Files that are organized as a sequence of data are called regular files. These can contain ASCII text, text in some other binary data encoding, executable code, or any combination of text, data, and code. The file has two components:
The control data, called the inode. These data include the file type, the access permissions, the owner, the file size, and the location(s) of the data blocks.
The file contents: a nonterminated sequence of bytes.
Solaris provides three basic forms of file input/output interfaces.
The traditional, raw, style of file I/O is described in "Basic File I/O".
The second form is the standard file I/O. The standard I/O buffering provides an easier interface and improved efficiency to an application run on a system without virtual memory. In an application running in a virtual memory environment, such as the Solaris 2.x system, standard file I/O is a very inefficient anachronism.
The third form of file I/O is provided by the memory mapping interface described in "Memory Management Interfaces ". Mapping files is the most efficient and powerful form of file I/O for most applications run in the Solaris 2.x environment.
The functions listed in Table 6-1 perform basic operations on files:
Table 6-1 Basic File I/O Functions
Function Name |
Purpose |
---|---|
open(2) |
Open a file for reading or writing |
close(2) |
Close a file descriptor |
read(2) |
Read from a file |
write(2) |
Write to a file |
creat(2) |
Create a new file or rewrite an existing one |
unlink(2) |
Remove a directory entry |
lseek(2) |
Move read/write file pointer |
The following code sample demonstrates the use of the basic file I/O interface. read(2) and write(2) both transfer no more than the specified number of bytes, starting at the current offset into the file. The number of bytes actually transferred is returned. The end of a file is indicated, on a read(), by a return value of zero.

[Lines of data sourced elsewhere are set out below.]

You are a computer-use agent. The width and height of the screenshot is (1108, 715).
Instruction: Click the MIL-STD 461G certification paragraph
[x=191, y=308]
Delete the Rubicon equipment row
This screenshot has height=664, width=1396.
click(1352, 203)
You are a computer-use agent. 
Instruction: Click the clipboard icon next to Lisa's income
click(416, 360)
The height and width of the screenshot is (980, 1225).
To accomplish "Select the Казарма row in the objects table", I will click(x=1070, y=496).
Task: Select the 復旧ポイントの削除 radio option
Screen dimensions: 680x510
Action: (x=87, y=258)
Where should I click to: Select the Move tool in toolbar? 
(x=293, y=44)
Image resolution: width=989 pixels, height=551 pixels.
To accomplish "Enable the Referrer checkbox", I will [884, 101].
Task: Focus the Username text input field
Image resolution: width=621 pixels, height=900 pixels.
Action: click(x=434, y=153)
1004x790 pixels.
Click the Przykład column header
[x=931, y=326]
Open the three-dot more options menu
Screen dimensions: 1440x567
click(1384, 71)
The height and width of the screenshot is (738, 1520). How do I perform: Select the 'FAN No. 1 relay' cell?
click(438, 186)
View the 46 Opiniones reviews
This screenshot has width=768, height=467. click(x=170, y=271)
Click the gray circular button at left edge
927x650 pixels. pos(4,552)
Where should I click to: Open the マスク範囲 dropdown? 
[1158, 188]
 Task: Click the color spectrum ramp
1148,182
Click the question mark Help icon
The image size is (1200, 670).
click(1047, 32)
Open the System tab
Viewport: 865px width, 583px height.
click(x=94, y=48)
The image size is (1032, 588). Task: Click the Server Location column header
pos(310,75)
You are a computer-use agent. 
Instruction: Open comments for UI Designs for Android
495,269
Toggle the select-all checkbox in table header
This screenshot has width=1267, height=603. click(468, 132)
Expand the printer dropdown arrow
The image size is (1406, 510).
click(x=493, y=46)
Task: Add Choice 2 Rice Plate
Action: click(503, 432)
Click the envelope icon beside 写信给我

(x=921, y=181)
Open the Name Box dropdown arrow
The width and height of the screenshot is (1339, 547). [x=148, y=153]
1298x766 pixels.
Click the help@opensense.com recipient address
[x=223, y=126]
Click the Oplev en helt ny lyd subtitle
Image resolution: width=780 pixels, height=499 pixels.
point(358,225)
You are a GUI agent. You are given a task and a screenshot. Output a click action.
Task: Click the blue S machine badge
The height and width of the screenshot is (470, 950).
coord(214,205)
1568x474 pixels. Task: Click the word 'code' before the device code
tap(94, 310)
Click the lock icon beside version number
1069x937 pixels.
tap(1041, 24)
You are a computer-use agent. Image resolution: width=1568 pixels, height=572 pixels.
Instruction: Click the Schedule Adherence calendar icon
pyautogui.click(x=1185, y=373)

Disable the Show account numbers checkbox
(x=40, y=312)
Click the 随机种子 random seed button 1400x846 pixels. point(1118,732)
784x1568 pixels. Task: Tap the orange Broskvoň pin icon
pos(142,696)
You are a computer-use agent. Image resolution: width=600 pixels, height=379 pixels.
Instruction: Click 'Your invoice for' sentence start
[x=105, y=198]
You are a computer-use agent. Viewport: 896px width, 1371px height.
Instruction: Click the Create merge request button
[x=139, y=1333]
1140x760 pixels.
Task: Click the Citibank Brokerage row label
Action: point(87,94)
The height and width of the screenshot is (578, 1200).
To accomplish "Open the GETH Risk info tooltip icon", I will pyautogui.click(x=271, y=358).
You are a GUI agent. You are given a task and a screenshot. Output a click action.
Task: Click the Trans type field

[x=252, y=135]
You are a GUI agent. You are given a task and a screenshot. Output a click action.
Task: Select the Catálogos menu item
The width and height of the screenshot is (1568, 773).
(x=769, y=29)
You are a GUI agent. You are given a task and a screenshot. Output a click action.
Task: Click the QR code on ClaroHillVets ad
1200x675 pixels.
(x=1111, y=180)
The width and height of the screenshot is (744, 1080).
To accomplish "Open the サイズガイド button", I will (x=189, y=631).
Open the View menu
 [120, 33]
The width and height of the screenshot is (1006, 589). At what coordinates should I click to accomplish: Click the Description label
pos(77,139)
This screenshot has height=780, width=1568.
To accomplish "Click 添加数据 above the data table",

#include <fcntl.h> #define MAXSIZE 256 main() { int fd, n; char array[MAXSIZR] fd = open ("/etc/motd", O_RDONLY); if (fd == -1) { perror ("open"); exit (1); } while ((n = read (fd, array, MAXSIZE)) > 0) if (write (1, array, n) != n) perror ("write"); if (n == -1) perror ("read); close (fd); }
Always close a file when you are done reading or writing it.
Offset into an open file are changed by read()s, write()s, or by calls to lseek(2). Some examples of using lseek() are:
off_t start, n; struct record rec; /* record current offset in start */ start = lseek (fd, 0L, SEEK_CUR); /*go back to start */ n = lseek (fd, start, SEEK_SET); read (fd, (char *)&rec, sizeof (rec)); /* rewrite previous record */ n = lseek (fd, -sizeof (rec), SEEK_CUR); write (fd, (char *)&rec, sizeof (rec));
Advanced file I/O functions create and remove directories and files, create links to existing files, and obtain or modify file status information.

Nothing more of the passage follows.